关键词: 锡成矿     岩浆活动     动力学背景     华南板块西缘     腾冲-保山地块    
Geochronology, geochemistry and geodynamic setting of Late Cretaceous magmatism and Sn mineralization in the western South China and Tengchong-Baoshan.
XU Rong, DENG Jun, CHENG HanYu, CUI XiaoLin, WANG ChuanBin     
State Key Laboratory of Geological Processes and Mineral Resources, China University of Geosciences, Beijing 100083, China
Abstract: Two important Sn metallogenic belts are developed in the western South China and the Tengchong-Baoshan regions. The large-scale magmatism and related Sn mineralization in the two belts share many similarities in geochronological and geochemical signatures.
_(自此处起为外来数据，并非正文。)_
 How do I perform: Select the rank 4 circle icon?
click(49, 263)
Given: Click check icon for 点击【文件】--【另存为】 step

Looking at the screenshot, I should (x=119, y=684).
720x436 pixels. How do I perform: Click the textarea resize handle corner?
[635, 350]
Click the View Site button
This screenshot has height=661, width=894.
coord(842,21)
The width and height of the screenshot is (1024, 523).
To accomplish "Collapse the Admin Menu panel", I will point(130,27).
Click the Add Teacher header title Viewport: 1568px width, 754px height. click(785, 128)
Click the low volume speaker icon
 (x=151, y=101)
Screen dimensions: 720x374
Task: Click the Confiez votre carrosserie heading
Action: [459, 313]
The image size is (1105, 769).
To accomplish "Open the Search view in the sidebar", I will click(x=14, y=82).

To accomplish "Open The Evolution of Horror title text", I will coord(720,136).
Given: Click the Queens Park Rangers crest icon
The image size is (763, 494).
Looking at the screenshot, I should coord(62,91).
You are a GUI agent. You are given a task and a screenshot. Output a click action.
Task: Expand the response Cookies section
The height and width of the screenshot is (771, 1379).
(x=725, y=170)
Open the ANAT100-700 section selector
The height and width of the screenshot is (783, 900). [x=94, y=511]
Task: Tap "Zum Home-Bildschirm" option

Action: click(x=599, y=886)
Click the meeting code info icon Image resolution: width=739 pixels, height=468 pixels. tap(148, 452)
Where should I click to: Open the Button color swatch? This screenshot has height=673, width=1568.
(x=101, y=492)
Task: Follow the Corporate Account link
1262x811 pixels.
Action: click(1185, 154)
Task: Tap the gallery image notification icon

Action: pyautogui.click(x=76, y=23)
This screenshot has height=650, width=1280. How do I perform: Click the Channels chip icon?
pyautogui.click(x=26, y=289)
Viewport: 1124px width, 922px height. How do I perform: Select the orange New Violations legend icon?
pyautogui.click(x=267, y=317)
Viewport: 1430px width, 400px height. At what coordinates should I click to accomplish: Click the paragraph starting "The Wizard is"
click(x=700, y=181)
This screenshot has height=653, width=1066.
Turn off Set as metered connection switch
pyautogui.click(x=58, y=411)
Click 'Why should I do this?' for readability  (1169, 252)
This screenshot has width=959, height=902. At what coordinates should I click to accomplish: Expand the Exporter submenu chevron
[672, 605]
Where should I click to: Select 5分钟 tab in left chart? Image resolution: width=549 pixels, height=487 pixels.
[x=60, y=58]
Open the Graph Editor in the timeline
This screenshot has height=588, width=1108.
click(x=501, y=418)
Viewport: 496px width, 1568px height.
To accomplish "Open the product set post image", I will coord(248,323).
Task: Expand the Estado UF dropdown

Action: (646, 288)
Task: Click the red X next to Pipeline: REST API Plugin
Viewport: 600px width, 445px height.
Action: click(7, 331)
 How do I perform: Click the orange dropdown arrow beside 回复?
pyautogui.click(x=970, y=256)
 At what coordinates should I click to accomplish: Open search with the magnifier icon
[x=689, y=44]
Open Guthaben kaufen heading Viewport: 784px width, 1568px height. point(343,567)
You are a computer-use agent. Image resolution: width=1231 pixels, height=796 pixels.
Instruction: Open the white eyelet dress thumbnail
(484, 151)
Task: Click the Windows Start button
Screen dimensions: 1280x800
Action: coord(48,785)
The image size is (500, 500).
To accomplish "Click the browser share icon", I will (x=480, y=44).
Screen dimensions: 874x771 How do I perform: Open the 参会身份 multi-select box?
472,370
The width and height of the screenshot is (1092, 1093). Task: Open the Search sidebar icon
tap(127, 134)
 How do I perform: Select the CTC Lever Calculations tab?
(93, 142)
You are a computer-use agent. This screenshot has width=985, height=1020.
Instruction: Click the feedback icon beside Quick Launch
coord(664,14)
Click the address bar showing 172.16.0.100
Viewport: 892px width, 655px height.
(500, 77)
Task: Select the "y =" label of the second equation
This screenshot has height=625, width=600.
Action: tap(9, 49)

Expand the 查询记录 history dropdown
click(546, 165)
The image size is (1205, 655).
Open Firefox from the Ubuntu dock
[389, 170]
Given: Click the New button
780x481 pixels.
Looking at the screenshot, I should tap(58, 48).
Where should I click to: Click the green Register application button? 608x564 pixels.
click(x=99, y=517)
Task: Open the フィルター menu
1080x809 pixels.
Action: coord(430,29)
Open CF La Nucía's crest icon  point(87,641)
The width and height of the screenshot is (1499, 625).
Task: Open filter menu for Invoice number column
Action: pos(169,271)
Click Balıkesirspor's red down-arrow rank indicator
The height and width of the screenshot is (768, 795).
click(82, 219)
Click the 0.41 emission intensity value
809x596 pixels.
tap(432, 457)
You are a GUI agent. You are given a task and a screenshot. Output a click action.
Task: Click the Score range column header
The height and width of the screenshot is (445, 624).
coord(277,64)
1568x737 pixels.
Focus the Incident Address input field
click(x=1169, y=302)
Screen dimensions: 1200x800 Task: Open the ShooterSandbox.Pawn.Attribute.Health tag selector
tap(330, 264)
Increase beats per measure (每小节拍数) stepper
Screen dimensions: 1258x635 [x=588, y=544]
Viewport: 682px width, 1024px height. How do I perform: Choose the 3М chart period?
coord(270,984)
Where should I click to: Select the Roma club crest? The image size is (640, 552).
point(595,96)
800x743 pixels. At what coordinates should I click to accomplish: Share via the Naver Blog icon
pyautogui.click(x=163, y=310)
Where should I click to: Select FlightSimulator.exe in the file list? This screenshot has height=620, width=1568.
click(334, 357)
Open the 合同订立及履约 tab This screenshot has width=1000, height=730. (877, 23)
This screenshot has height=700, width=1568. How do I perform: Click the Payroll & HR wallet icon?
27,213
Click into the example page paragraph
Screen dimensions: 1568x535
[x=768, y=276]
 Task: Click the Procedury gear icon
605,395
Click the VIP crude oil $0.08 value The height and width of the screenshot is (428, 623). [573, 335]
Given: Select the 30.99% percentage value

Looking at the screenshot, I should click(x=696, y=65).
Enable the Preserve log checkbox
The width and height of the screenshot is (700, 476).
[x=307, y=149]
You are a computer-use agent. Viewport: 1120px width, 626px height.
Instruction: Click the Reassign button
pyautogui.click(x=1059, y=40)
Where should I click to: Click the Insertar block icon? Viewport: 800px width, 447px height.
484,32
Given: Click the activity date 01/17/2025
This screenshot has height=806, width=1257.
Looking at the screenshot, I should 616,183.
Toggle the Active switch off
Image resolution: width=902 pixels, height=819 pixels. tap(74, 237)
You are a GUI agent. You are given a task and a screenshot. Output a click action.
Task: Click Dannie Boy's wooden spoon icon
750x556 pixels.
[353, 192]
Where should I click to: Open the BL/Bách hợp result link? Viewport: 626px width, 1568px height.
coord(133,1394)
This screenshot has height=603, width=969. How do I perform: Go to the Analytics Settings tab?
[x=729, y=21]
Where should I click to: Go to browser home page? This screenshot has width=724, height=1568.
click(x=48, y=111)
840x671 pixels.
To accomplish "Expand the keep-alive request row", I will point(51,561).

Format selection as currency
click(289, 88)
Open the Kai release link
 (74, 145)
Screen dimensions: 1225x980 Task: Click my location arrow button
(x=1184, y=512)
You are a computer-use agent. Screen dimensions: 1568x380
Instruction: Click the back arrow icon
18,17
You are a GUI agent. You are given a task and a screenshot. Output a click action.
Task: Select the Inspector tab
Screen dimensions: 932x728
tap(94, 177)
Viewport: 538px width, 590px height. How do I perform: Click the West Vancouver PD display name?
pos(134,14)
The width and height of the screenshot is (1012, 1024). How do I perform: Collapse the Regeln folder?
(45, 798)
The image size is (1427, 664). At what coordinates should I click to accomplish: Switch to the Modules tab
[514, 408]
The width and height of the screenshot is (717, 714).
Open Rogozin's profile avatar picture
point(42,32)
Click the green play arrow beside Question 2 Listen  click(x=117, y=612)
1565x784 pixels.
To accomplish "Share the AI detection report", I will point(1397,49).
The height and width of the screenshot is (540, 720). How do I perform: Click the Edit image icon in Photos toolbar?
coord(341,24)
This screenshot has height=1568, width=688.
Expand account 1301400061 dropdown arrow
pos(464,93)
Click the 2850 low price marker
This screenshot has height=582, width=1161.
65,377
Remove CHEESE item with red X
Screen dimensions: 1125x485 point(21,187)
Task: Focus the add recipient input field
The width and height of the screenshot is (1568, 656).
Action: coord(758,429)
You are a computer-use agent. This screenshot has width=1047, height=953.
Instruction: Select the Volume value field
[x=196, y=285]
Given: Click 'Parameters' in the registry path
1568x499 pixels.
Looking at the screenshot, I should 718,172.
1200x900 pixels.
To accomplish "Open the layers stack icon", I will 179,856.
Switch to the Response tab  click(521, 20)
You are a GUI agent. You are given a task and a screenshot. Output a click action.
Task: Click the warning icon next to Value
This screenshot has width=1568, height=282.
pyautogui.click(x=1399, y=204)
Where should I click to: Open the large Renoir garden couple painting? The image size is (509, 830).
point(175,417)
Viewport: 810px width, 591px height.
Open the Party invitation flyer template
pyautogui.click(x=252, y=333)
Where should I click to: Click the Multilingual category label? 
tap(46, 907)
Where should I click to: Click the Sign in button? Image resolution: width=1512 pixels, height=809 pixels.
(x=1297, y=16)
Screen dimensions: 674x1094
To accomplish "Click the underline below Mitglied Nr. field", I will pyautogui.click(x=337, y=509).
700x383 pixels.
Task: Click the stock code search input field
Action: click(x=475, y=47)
The Late Cretaceous intrusions and Sn deposits in the two regions mainly formed in 78.9~60.0Ma and 108.0~74.1Ma, with peaks of 76.0~62.0Ma and 98.0~82.0Ma, respectively and show a younging trend from east to west. The intrusions related to the Late Cretaceous mineralization have typical granitic composition and are characterized by high SiO2 contents, high Al2O3 and K2O contents, slight enrichment in LREE with pronounced negative Eu anomalies, enrichment in Rb, Th and U, and depletion in Ba, Nb, Sr and Ti; they also have initial 87Sr/86Sr ratios ranging from 0.7038 to 0.7283 and relatively low εNd(t) values (-11.6 to -6.9) and εHf(t) value (-18.1 to +1.2). All the above features indicate an dominantly crustal origin. A comprehesive review in this paper combined with the regional geological evidence demonstrates that the Tengchong-Baoshan region was controlled by the subduction of the Neo-Tethyan Ocean in the Late Cretaceous, whereas the lithospheric extension in the western South China may have been controlled either by the remote effect of the rollback of the subducted Pacific oceanic plate in the east or by the rollback of the subducted Neo-Tethyan oceanic plate in the west, or else, by a joint action. By comparing the similarities and spatial differences of the ages and geochemical characteristics in the two regions, we suggest a joint Neo-Tethyan Ocean subduction tectonic model:the magmatism and Sn mineralization in the western South China could have been controlled by Tethyan tectonic domain, including the Neo-Tethyan Ocean flat-slab subduction, slab rollback and intracontinental back-arc extension that triggered the asthenosphere upwelling in the western South China, and crustal decompression and melting in the Tengchong-Baoshan regions. This model provides a new insight into the Late Cretaceous cross-regional tectonic setting of the magmatism and Sn mineralization in the western margin of South China and the Tengchong-Baoshan regions.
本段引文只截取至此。